Esta marca representa el nivel más alto reportado para un arranque de año desde que se tienen registros, logrando un notable crecimiento del 10.4% en comparación con el mismo periodo de 2025, superando las expectativas del mercado ante las tensiones comerciales globales y la víspera de la revisión del T-MEC.
Confianza corporativa: Las empresas reinvierten en el país
El desglose de los datos oficiales presentados por la Secretaría de Economía revela que el motor principal de este récord fue la confianza de las firmas que ya operan dentro del territorio nacional:
Reinversión de utilidades: Escaló de manera contundente un 33.5%, aportando 22 mil 222 millones de dólares al total trimestral, una señal de que las corporaciones ven un panorama favorable a mediano y largo plazo.
Nuevas inversiones: Registraron una expansión del 7.5%, alcanzando los mil 705 millones de dólares enfocados a la apertura de infraestructura productiva.
Sectores dinámicos: La mayor inyección de capital se concentró en la manufactura automotriz avanzada (electromovilidad en el Bajío), servicios financieros, construcción, minería y, de forma muy destacada, la fabricación de componentes electrónicos y centros de datos vinculados al desarrollo de Inteligencia Artificial (IA).
Socios clave y el auge de las exportaciones
Estados Unidos se consolidó firmemente como el principal emisor de capital hacia el país con 10 mil 210 millones de dólares (un repunte anual del 23.3%), seguido en el orden de relevancia por España, Australia, Japón y Canadá.
“Tenemos finanzas públicas sanas, un mercado interno fuerte y, además, exportamos más de lo que importamos, lo que apuntala nuestra balanza comercial.
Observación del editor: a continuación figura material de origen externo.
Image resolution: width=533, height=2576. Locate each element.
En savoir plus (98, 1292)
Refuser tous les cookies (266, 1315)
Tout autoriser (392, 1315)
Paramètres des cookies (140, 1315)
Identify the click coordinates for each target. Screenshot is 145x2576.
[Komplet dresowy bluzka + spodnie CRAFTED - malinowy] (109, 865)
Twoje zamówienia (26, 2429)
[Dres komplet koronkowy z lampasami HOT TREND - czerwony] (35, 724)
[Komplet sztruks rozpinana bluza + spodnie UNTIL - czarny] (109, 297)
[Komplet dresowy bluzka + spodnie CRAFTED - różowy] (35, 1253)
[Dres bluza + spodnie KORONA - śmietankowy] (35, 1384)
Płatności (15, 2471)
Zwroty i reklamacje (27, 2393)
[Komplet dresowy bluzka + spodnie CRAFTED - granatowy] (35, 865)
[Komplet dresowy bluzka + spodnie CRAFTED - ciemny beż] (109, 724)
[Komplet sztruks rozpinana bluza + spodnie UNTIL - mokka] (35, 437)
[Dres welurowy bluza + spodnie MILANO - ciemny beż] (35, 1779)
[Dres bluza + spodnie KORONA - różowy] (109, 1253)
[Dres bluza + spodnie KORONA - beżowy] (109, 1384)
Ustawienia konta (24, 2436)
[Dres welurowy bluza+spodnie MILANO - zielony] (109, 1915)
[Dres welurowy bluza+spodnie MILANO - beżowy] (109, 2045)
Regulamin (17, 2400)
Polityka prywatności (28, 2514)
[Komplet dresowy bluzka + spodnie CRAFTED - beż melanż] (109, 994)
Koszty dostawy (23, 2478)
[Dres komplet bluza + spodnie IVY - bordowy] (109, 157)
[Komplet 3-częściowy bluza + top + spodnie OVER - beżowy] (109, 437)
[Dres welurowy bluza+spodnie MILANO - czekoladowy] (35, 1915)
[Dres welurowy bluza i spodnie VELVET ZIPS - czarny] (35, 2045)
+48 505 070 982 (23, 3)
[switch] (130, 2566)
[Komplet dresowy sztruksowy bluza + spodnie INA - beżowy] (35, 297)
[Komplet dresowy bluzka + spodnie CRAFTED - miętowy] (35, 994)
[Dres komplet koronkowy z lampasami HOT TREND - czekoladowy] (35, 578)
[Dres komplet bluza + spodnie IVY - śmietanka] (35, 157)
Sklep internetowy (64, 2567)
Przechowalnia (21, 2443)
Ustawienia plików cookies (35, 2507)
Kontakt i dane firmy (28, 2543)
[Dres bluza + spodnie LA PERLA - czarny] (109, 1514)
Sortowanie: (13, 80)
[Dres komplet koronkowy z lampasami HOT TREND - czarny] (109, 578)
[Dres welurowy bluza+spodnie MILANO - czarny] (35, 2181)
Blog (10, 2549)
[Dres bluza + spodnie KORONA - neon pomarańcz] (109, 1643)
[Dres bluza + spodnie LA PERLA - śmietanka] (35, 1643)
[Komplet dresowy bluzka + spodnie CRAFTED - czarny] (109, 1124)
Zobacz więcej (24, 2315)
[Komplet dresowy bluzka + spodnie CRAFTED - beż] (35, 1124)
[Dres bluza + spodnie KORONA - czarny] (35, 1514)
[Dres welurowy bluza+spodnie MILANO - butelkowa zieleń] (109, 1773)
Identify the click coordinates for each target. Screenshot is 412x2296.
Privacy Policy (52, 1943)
Están pensando que la economía mexicana va a aumentar su participación regional y que le va a ir muy bien”.
— Claudia Sheinbaum Pardo, presidenta de México.
Geográficamente, la captación de este flujo histórico de inversiones se mantuvo focalizada de manera primordial en la Ciudad de México, el Estado de México, Nuevo León, Baja California y Jalisco, consolidando la posición estratégica de la República Mexicana para el fenómeno de la relocalización de empresas de alta tecnología (nearshoring).